Effi Briest - Theodor Fontane (Allemagne)

Effi Briest Traduction : André Coeuroy Préface : Joseph Rovan

Extraits Personnages

Si le premier roman publié de Theodor Fontane se distinguait, paraît-il, par sa mièvrerie et par tout un ensemble de défauts dont le peu de stature des personnages et le style plat, "Effi Briest", l'un de ses derniers, constitue à l'opposé une vraie merveille de construction et de réalisme. A l'époque de sa parution, c'est-à-dire en 1894, le monde littéraire européen et américain était encore sous le choc du Naturalisme, que Zola, son créateur, avait pourtant baptisé ainsi près de trente ans auparavant.

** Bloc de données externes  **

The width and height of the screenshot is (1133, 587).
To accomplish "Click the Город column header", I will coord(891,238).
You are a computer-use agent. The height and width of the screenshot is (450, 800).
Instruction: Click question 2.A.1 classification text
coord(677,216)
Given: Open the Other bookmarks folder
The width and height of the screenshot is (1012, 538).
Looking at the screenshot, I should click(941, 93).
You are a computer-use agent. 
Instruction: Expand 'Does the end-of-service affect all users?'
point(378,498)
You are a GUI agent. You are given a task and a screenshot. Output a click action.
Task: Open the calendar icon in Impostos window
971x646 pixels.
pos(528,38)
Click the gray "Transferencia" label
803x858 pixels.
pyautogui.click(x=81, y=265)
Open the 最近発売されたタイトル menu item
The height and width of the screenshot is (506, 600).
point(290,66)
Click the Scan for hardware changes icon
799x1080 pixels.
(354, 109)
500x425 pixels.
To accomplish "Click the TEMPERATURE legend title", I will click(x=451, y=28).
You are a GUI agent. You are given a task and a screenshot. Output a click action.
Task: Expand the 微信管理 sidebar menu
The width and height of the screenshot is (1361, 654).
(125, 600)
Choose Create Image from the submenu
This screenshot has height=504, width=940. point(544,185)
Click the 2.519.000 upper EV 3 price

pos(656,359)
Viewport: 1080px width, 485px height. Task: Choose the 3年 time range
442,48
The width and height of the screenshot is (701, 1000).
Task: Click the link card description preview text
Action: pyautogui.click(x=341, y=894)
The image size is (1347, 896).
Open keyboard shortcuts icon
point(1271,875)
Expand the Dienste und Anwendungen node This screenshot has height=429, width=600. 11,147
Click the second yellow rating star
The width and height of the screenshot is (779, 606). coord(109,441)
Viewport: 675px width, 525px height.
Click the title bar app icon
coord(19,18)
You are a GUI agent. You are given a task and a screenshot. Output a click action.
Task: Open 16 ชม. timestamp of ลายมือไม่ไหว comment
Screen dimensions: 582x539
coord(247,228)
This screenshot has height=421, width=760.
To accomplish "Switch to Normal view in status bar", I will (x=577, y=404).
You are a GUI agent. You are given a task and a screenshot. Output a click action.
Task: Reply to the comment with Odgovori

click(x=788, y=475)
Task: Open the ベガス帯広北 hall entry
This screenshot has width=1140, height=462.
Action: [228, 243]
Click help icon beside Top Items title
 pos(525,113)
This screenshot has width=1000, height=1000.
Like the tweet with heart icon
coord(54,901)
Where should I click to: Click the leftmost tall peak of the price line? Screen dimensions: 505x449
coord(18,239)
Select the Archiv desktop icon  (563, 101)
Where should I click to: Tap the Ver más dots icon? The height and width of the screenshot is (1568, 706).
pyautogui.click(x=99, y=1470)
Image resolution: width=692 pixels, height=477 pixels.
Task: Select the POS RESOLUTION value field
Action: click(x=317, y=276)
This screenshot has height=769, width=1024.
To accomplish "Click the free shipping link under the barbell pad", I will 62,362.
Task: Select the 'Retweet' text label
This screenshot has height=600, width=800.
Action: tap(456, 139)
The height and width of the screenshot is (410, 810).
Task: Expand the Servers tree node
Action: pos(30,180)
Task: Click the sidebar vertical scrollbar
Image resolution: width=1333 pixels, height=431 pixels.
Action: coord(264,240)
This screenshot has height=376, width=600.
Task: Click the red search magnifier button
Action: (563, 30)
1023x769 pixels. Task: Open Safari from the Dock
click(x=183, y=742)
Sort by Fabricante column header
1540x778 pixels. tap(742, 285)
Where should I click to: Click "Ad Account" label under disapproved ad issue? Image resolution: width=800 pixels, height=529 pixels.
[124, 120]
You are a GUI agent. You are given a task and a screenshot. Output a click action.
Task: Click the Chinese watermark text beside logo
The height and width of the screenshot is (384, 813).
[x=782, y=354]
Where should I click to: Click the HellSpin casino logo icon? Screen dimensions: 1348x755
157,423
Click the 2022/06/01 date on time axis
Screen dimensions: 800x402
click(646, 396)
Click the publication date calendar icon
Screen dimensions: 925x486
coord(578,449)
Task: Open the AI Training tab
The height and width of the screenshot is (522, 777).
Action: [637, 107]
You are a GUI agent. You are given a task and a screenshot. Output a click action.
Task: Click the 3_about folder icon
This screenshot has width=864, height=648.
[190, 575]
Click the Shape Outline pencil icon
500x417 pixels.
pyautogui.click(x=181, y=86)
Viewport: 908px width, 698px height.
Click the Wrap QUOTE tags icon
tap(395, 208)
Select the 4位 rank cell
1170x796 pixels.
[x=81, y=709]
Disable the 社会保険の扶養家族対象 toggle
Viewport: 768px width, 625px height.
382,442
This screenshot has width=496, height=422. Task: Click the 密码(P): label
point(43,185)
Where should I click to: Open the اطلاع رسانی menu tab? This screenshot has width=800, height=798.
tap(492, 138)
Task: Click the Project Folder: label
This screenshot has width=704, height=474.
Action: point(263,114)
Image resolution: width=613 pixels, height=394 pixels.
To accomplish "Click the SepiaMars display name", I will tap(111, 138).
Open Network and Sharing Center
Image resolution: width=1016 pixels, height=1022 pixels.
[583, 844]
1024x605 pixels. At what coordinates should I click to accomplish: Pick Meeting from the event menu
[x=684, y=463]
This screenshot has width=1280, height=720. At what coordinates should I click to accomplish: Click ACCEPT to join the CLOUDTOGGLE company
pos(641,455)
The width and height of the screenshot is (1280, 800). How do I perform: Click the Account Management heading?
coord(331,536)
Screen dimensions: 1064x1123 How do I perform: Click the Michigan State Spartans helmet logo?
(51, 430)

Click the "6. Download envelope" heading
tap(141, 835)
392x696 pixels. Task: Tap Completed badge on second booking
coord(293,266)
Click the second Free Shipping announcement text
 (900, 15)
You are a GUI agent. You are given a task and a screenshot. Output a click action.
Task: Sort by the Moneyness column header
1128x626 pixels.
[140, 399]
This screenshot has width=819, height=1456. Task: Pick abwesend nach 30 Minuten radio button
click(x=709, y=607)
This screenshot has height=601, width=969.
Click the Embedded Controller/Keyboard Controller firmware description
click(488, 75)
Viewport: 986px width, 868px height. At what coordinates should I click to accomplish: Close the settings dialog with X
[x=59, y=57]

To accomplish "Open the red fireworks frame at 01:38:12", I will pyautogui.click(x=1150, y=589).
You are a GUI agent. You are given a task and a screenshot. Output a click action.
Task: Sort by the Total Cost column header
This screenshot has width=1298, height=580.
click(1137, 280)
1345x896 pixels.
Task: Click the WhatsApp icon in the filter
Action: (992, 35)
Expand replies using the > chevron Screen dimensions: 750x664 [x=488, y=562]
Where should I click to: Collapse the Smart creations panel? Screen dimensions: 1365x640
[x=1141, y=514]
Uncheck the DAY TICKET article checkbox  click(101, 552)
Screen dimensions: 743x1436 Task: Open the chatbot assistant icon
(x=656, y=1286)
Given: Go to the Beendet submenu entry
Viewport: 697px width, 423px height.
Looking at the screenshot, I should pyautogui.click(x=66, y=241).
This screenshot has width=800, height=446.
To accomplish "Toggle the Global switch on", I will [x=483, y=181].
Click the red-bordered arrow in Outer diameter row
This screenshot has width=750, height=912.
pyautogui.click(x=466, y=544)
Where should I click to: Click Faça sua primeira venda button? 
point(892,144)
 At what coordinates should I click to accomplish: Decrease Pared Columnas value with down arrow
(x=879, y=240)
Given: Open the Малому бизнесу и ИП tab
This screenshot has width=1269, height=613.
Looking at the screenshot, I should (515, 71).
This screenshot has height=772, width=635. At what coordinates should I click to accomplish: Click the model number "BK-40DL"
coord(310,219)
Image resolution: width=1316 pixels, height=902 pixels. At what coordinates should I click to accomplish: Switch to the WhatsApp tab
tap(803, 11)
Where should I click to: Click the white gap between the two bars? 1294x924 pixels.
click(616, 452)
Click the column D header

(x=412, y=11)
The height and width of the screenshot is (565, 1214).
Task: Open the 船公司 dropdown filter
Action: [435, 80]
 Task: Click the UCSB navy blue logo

Fontane, comme tout un chacun à cette époque, a lu l'épopée des Rougon-Macquart - le roman "Nana" est même évoqué dans "Effi Briest". Mais les excès du Naturalisme ne sont pas pour lui. Il va simplement lui emprunter le regard sévère qu'il porte sur la société et, en en gommant la tendance au paroxysme, l'adapter à la raideur et aux conventions prussiennes. On en revient au réalisme, la base même du Naturalisme.

"Effi Briest" ressemble à un cours d'eau serpentant, avec douceur et tranquillité, à travers la Marche du Brandebourg et la Poméranie. Au début, ce modeste ruisseau est d'une clarté chantante. Mais, au fur et à mesure que l'héroïne avance dans sa découverte de la vie, des sentiments amoureux et de leurs conséquences, il se fait de plus en plus sombre avant, dans sa dernière partie, de retourner peu à peu à sa pureté originelle. Quand on évoque ce livre, on pense souvent à la "Mme Bovary" de Flaubert. Mais restons attentifs. L'univers dans lequel évolue la malheureuse Emma est beaucoup plus noir et peint d'un trait plus chargé, qui, avec un personnage comme Homais, peut même prétendre à la caricature. A se demander, après avoir lu le roman de Fontane, si Flaubert était si "réaliste" que ça ... Ou si sa recherche frénétique du mot juste ne relevait pas d'un désir profond d'éradiquer en lui les velléités flamboyantes et baroques qui font la grandeur et la faiblesse de "Salammbô."

Si réalisme il y a, celui de Flaubert est en tous cas marqué - nul ne pourra le nier - au coin d'un pessimisme puissant, qu'explique le caractère de l'homme. Celui de Fontane au contraire refuse de faire pencher la balance dans un sens ou dans l'autre. Pour le premier, le monde ne peut être sauvé (en vaut-il la peine, d'ailleurs ?), pour le second, on ne perd rien à essayer ... Quoi qu'il en soit, le Français et le Prussien se rejoignent en ceci que tous deux prennent fait et cause pour leur héroïne - Flaubert avec certainement plus d'agressivité.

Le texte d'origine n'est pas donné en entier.